Stored data entries:
────────────────────

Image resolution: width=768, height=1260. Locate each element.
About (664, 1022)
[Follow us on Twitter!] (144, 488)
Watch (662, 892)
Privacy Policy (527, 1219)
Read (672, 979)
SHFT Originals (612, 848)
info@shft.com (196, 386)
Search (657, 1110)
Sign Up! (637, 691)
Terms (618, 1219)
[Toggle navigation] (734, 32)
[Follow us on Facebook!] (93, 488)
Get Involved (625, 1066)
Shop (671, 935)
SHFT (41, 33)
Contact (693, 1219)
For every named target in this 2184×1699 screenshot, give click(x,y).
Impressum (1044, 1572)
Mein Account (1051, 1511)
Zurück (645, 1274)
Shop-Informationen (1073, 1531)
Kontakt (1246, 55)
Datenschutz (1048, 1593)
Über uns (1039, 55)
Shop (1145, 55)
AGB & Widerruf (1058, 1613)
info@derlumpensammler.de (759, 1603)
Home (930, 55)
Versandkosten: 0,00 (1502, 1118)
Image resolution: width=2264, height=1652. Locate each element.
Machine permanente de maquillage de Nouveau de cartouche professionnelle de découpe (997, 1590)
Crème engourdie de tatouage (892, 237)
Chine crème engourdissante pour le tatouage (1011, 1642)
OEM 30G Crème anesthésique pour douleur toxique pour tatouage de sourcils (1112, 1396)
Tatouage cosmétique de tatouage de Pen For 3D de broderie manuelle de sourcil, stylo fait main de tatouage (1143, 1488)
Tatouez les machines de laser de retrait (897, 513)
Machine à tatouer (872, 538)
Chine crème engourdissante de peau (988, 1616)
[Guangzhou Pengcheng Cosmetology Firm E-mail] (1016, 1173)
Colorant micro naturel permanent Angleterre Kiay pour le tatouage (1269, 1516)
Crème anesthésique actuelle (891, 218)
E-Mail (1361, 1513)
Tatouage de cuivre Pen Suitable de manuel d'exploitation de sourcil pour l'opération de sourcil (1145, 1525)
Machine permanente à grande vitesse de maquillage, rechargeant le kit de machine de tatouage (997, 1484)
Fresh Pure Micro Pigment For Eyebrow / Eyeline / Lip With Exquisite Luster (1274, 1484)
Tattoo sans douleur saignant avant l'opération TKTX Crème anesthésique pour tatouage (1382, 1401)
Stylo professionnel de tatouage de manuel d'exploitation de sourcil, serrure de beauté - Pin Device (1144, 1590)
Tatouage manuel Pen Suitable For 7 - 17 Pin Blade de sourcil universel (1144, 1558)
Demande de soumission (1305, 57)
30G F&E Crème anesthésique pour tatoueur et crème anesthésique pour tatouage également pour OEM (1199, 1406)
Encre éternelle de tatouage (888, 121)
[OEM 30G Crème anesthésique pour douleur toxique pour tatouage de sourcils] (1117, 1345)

────────────────────

## What to produce
Quote the records above from their first line through the line containing "info@derlumpensammler.de (759, 1603)", both ends included.

## Result of this task
Image resolution: width=768, height=1260. Locate each element.
About (664, 1022)
[Follow us on Twitter!] (144, 488)
Watch (662, 892)
Privacy Policy (527, 1219)
Read (672, 979)
SHFT Originals (612, 848)
info@shft.com (196, 386)
Search (657, 1110)
Sign Up! (637, 691)
Terms (618, 1219)
[Toggle navigation] (734, 32)
[Follow us on Facebook!] (93, 488)
Get Involved (625, 1066)
Shop (671, 935)
SHFT (41, 33)
Contact (693, 1219)
For every named target in this 2184×1699 screenshot, give click(x,y).
Impressum (1044, 1572)
Mein Account (1051, 1511)
Zurück (645, 1274)
Shop-Informationen (1073, 1531)
Kontakt (1246, 55)
Datenschutz (1048, 1593)
Über uns (1039, 55)
Shop (1145, 55)
AGB & Widerruf (1058, 1613)
info@derlumpensammler.de (759, 1603)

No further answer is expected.